Leaving out all pictures, repeat exactly the lines from the one that holds "Tick the expert mode checkbox" to the last line of the entries below.

Stored items:
══════

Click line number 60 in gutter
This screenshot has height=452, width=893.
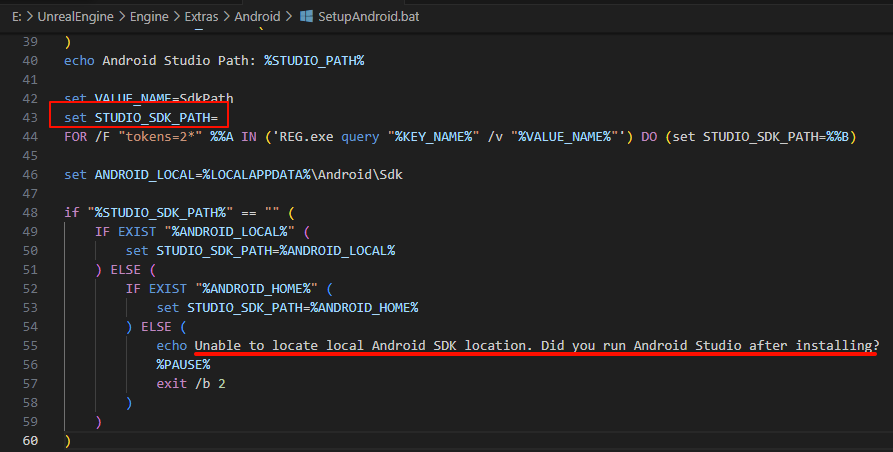tap(29, 440)
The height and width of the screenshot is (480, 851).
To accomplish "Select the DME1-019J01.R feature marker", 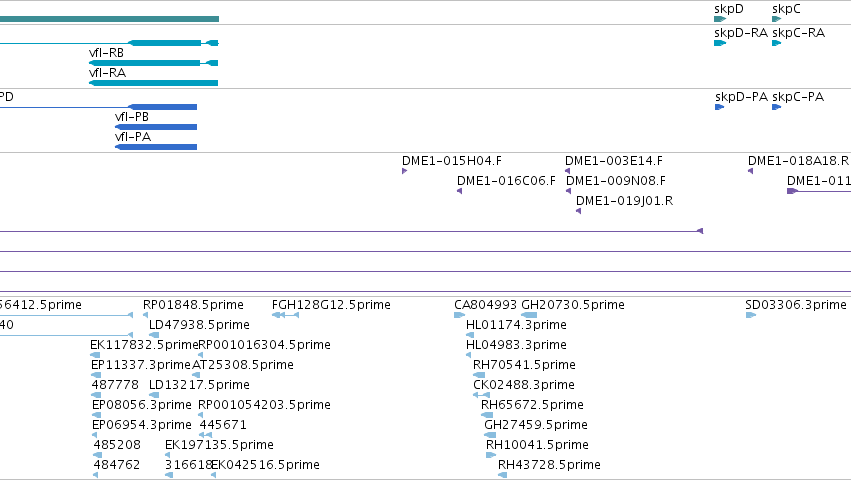I will click(579, 211).
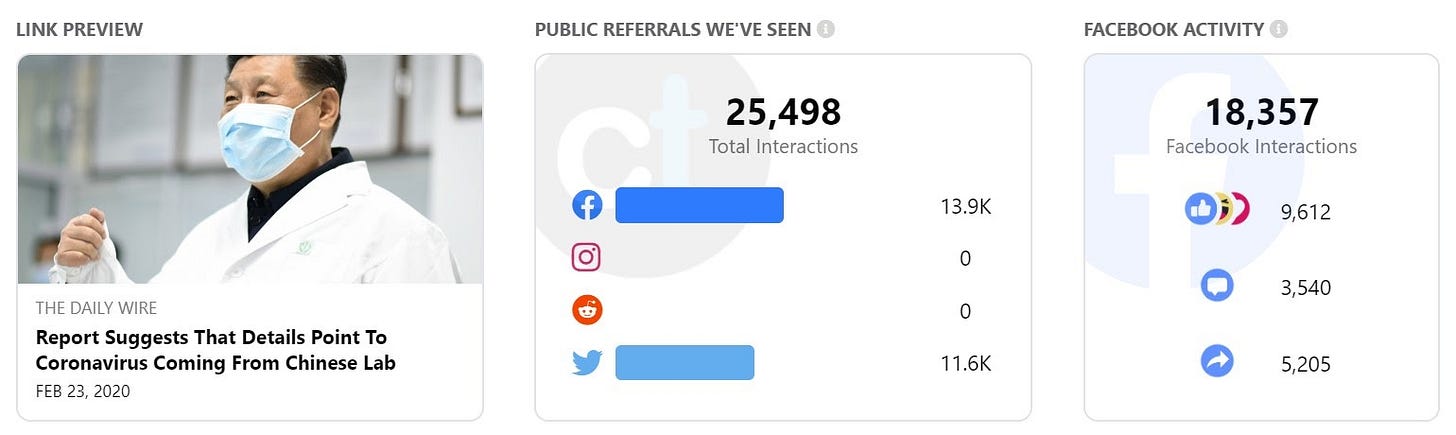Viewport: 1456px width, 435px height.
Task: Click the Facebook shares arrow icon
Action: tap(1217, 361)
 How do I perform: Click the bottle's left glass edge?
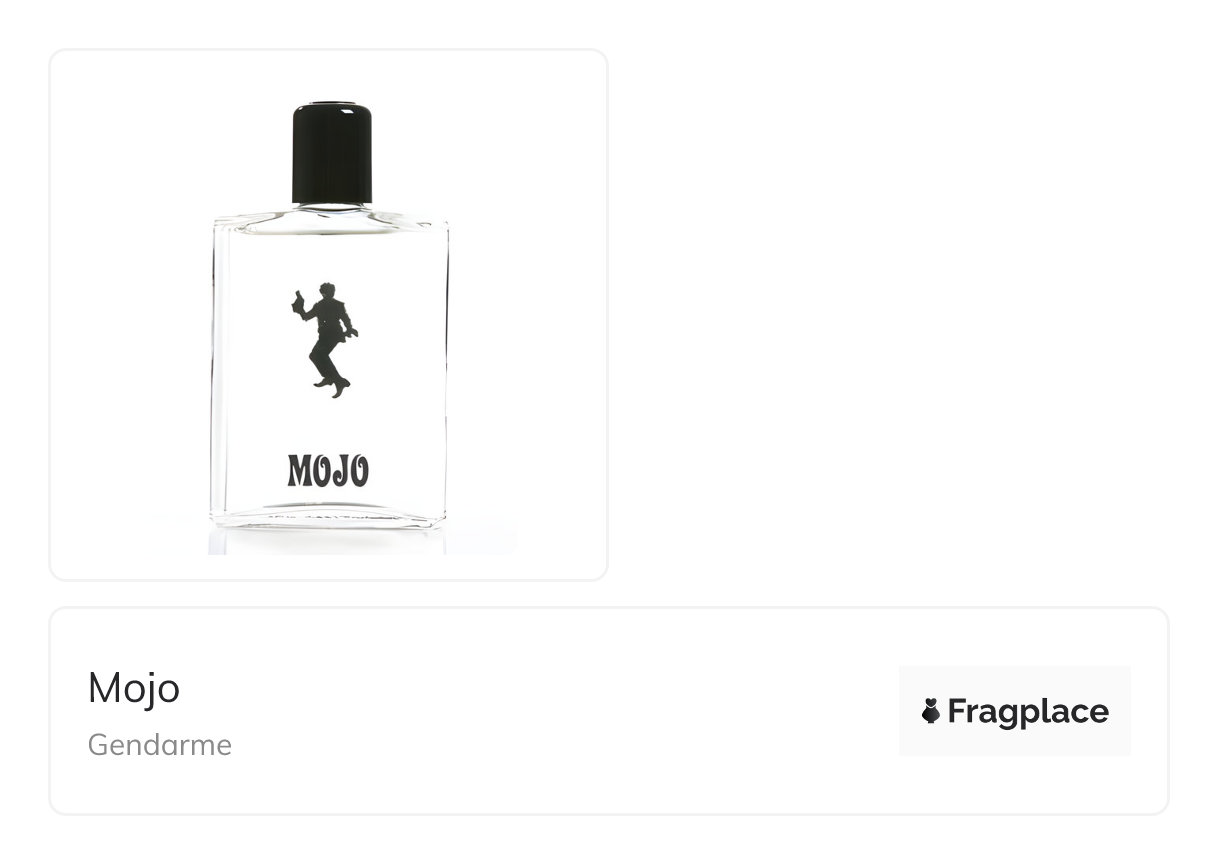(x=214, y=370)
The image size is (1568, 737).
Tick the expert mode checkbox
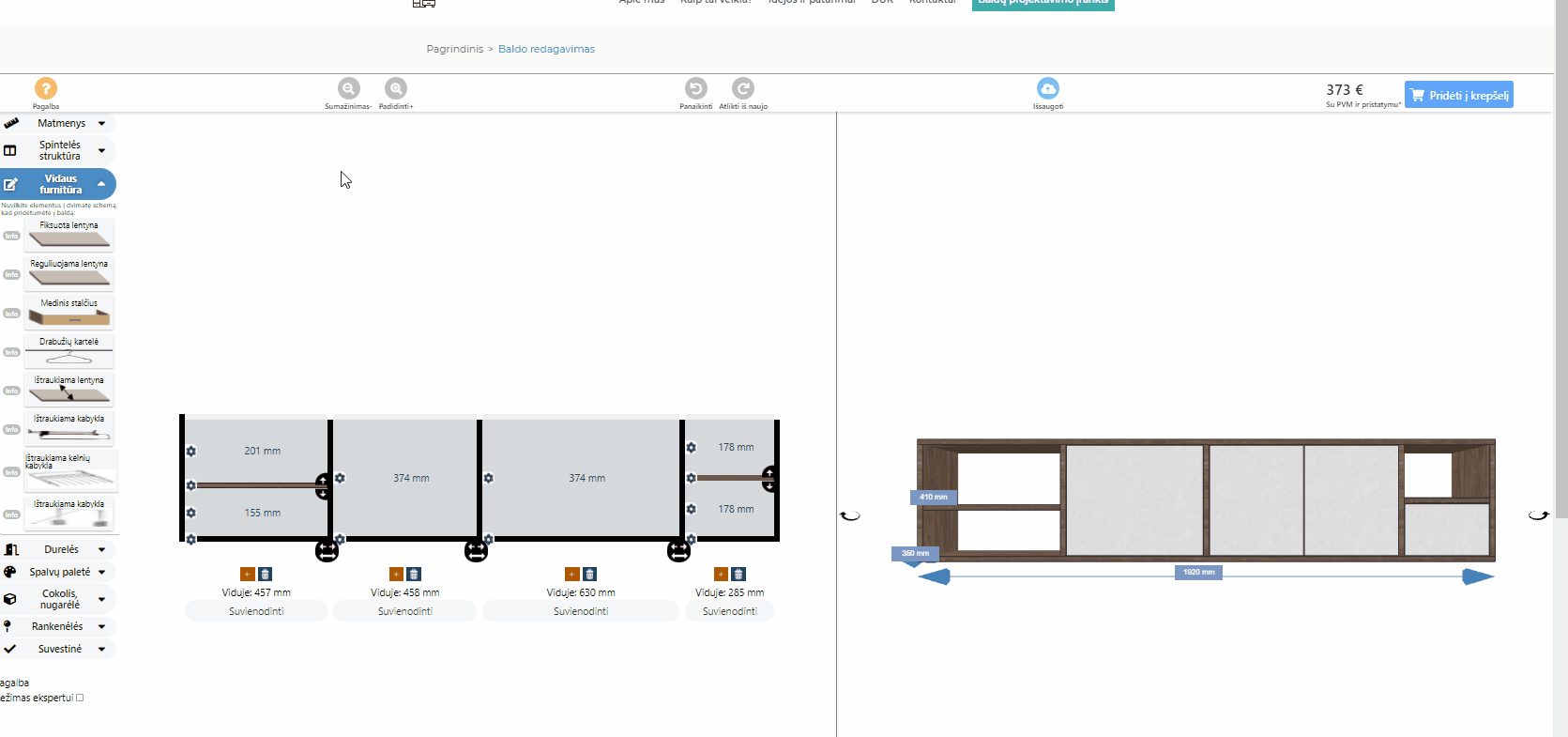click(80, 698)
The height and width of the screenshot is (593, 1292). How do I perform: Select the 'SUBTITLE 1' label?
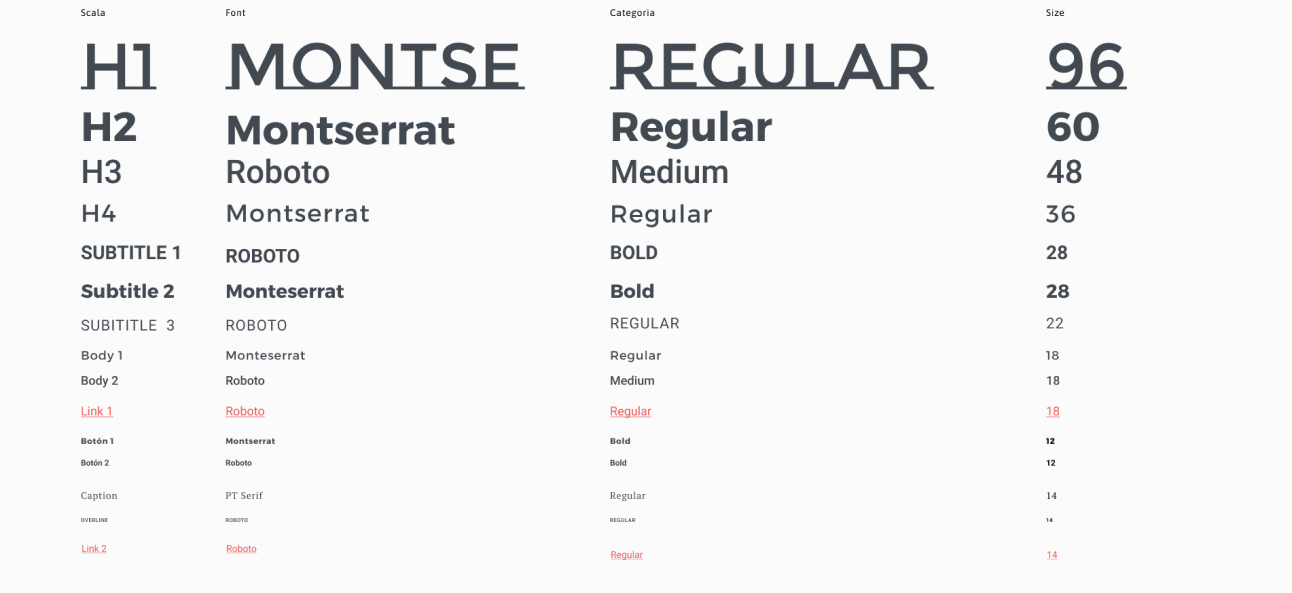tap(131, 253)
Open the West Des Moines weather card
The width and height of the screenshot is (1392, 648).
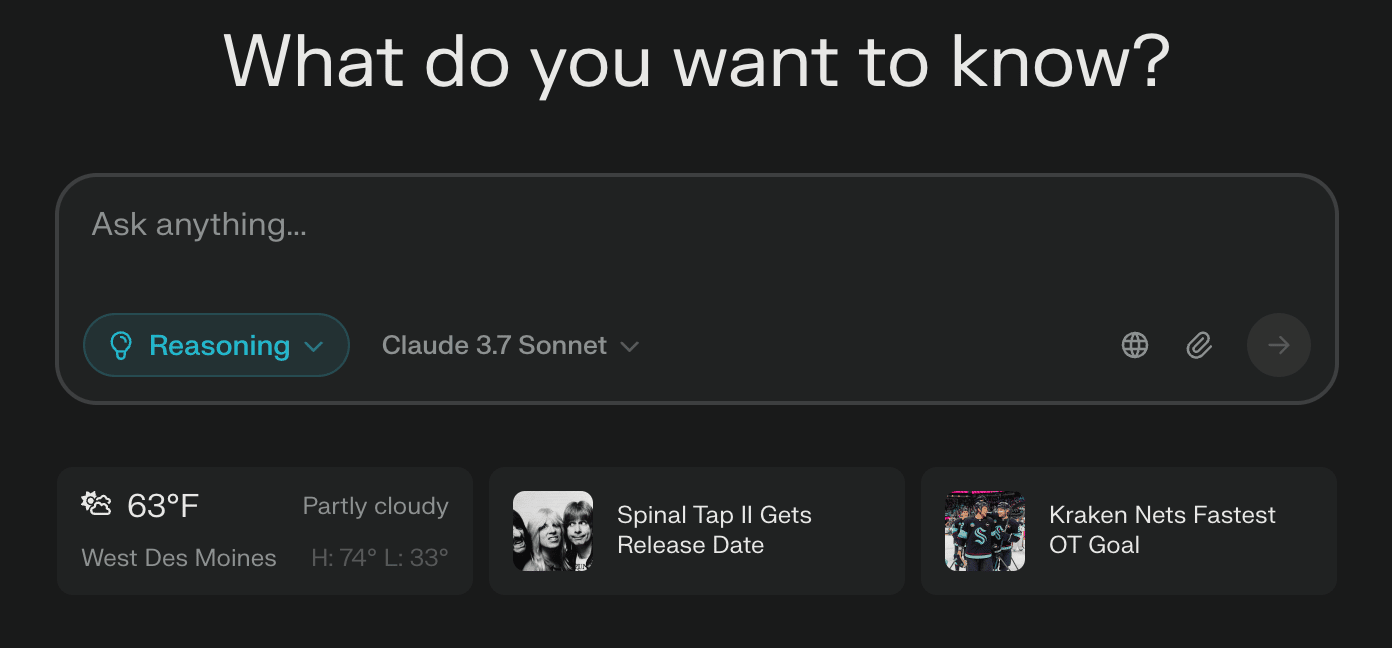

══════

TASK ANSWER:
Tick the expert mode checkbox
click(80, 698)
The height and width of the screenshot is (593, 1292). How do I perform: Select the 'SUBTITLE 1' label?
tap(131, 253)
Open the West Des Moines weather card
The width and height of the screenshot is (1392, 648).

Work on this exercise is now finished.